Chihuahua, Chih. – Retrasos de varios meses, falta de coordinación entre juzgados y dependencias, convivencias familiares que no se concretan y resoluciones que terminan siendo revisadas por autoridades federales forman parte de las presuntas fallas denunciadas dentro del Poder Judicial de Chihuahua.
El abogado Jorge Emilio Hernández Mata señaló para La Raíz de Chihuahua que algunos procedimientos familiares y penales estarían siendo afectados por errores, omisiones y un posible desconocimiento de las etapas procesales por parte de personas juzgadoras de reciente incorporación. Advirtió que estas deficiencias no son menores, pues pueden afectar la libertad de una persona, la seguridad de las víctimas o el derecho de niñas y niños a convivir con sus familias.
Como ejemplo expuso el caso de un menor de tres años, cuyo procedimiento de guarda, custodia y convivencia se encuentra bajo la responsabilidad de la jueza 6 ° de lo familiar Graciela Guerrero Quiñonez. 
De acuerdo con Hernández Mata, el expediente acumula distintos episodios de demora y falta de seguimiento, por lo que ya no se trataría de un error aislado, sino de una cadena de omisiones dentro del mismo proceso por desconocimiento de la ley y los procesos.
El litigante explicó que en el asunto han intervenido autoridades de Chihuahua y Jalisco, debido al traslado de una de las partes. El DIF de Chihuahua habría enviado comunicaciones al DIF de Jalisco para verificar las condiciones del menor y dar seguimiento al procedimiento; sin embargo, el abogado cuestionó que algunos informes, documentos escolares y constancias incorporados al expediente no contienen información suficientemente clara.
También señaló problemas para acreditar el arraigo y determinar cuál autoridad debía intervenir de manera efectiva. A pesar de que existían elementos para sostener que el menor tenía vínculos y residencia en Chihuahua, el procedimiento continuó prolongándose mientras distintas instituciones intercambiaban oficios y valoraciones.
Uno de los puntos más delicados corresponde a las convivencias familiares. Según Hernández Mata, el juzgado ordenó encuentros supervisados a través del Centro de Convivencia Familiar, CECOFAM vía ZOOM. No obstante, estas convivencias no se habrían realizado de manera regular ni dentro de los tiempos establecidos, pues se le negó en varias ocasiones al padre hablar con su hijo.
El abogado indicó que una solicitud fue presentada desde el 3 de marzo, pero el juzgado recibió respuesta hasta el 19 de marzo. Posteriormente, el asunto habría permanecido detenido durante aproximadamente tres meses más por problemas administrativos y de coordinación para localizar, remitir o vincular correctamente las actuaciones del expediente.
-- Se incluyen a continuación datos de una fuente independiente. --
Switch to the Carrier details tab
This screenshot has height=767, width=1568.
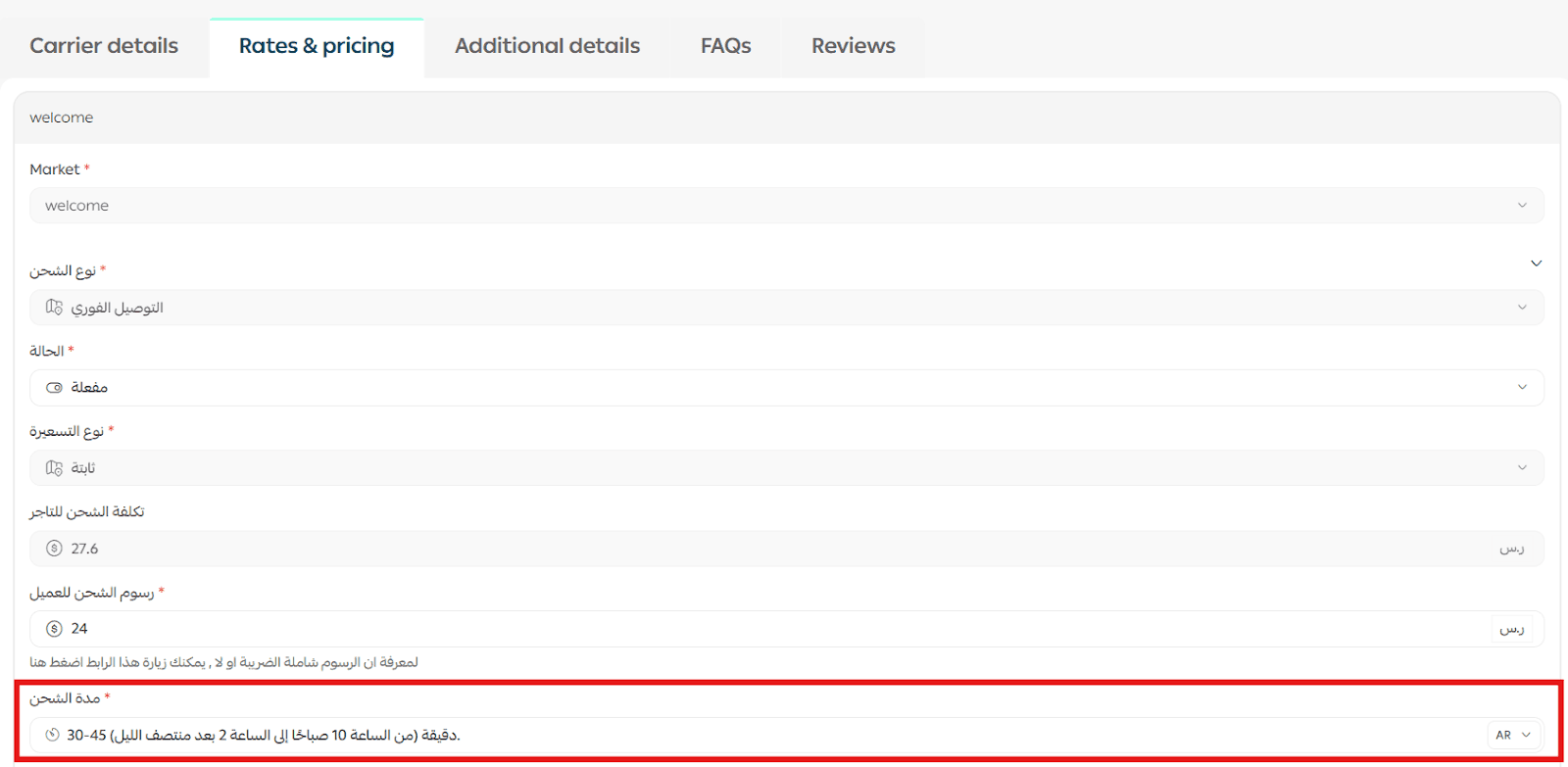coord(104,46)
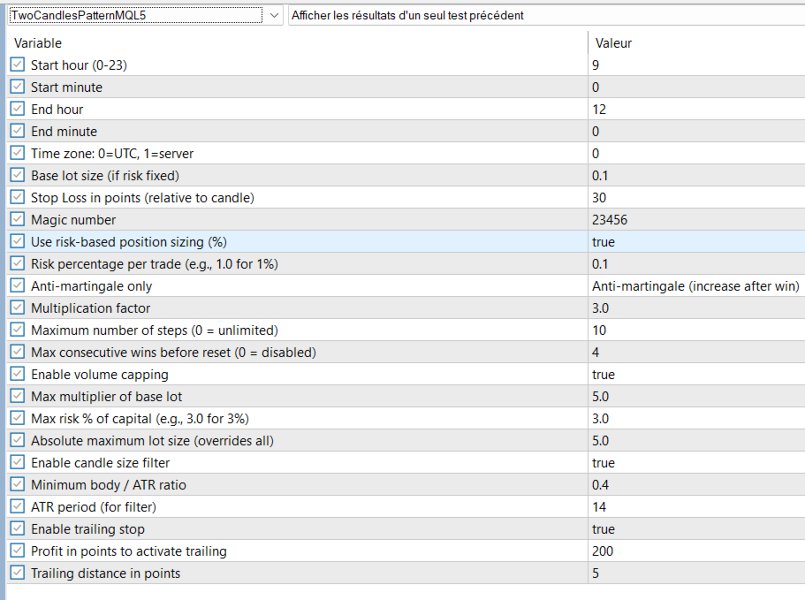Edit Profit to activate trailing value 200

coord(696,551)
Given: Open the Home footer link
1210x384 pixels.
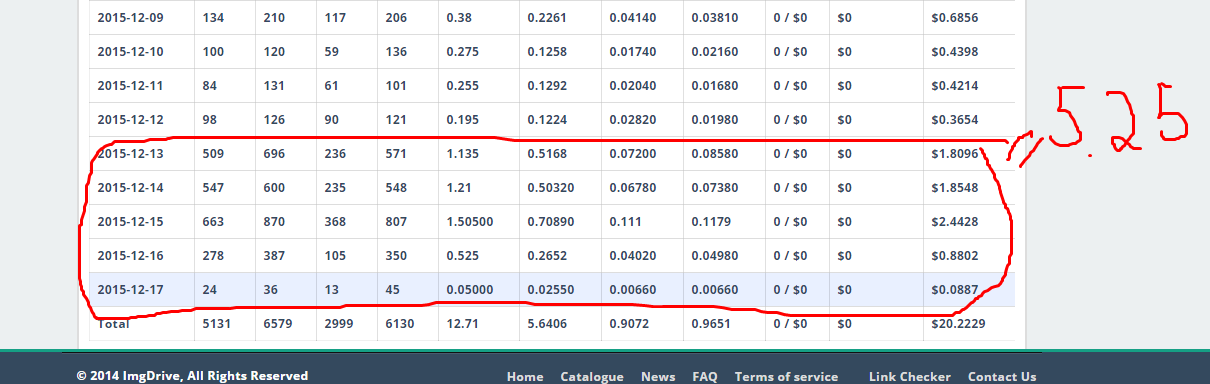Looking at the screenshot, I should [525, 377].
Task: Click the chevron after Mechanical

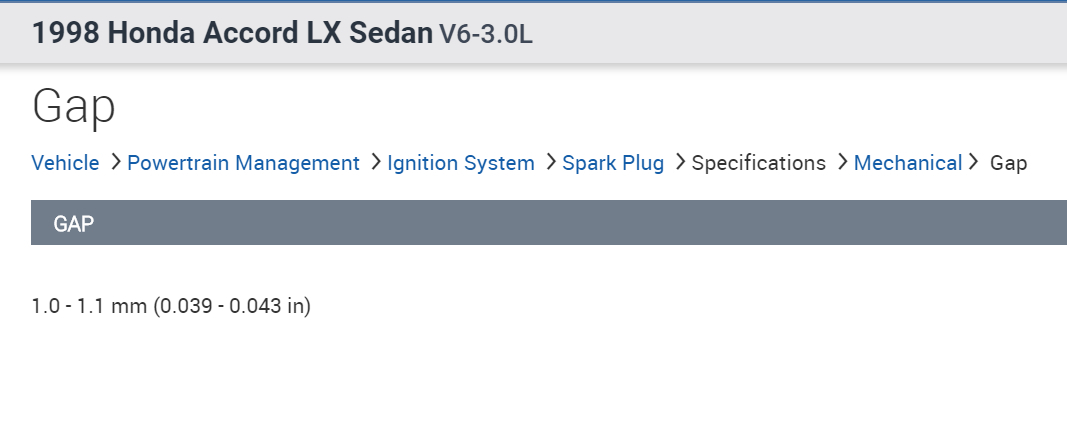Action: 972,162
A estas demoras se sumaría otro periodo de alrededor de cinco meses sin avances sustanciales. Hernández Mata sostuvo que en al menos dos ocasiones se presentaron dilaciones atribuibles al órgano jurisdiccional, lo que ha impedido que se cumplan con normalidad las convivencias y que se defina la situación jurídica del menor.
El litigante agregó que dentro del procedimiento se presentaron diversos elementos para acreditar las condiciones familiares y el arraigo, entre ellos comprobantes, fotografías, documentos escolares y constancias relacionadas con el domicilio y el entorno del niño. Sin embargo, afirmó que dichas pruebas no fueron analizadas oportunamente o no recibieron el seguimiento correspondiente.
El caso también llegó ante la justicia federal mediante un juicio de amparo. Hernández Mata explicó que una autoridad federal intervino para revisar las actuaciones del juzgado familiar y emitió determinaciones que debían ser atendidas dentro del expediente. Aun así, existen cuestionamientos sobre la forma y los tiempos en que dichas instrucciones fueron cumplidas.
Para el abogado, las consecuencias de estas omisiones recaen directamente sobre el menor, quien permanece en medio de un conflicto judicial prolongado. Recordó que en los asuntos familiares debe prevalecer el interés superior de la niñez y que cada retraso por ignorancia de los procesos jurídicos puede generar incertidumbre, hacer más difícil una eventual convivencia.
Hernández Mata consideró que este expediente refleja un problema más amplio dentro del Poder Judicial, la falta de preparación práctica, supervisión y conocimiento de algunos procedimientos. Señaló que la reciente renovación judicial no puede justificar errores cuando se encuentran en juego derechos fundamentales.
A este caso familiar se suman señalamientos de orden penal, donde también se cuestionan retrasos, deficiencias en las notificaciones y cambios en las medidas cautelares. El abogado sostuvo que ambos asuntos muestran la necesidad de revisar cómo están actuando los nuevos juzgadores y qué mecanismos existen para corregir sus decisiones antes de que el daño sea irreversible.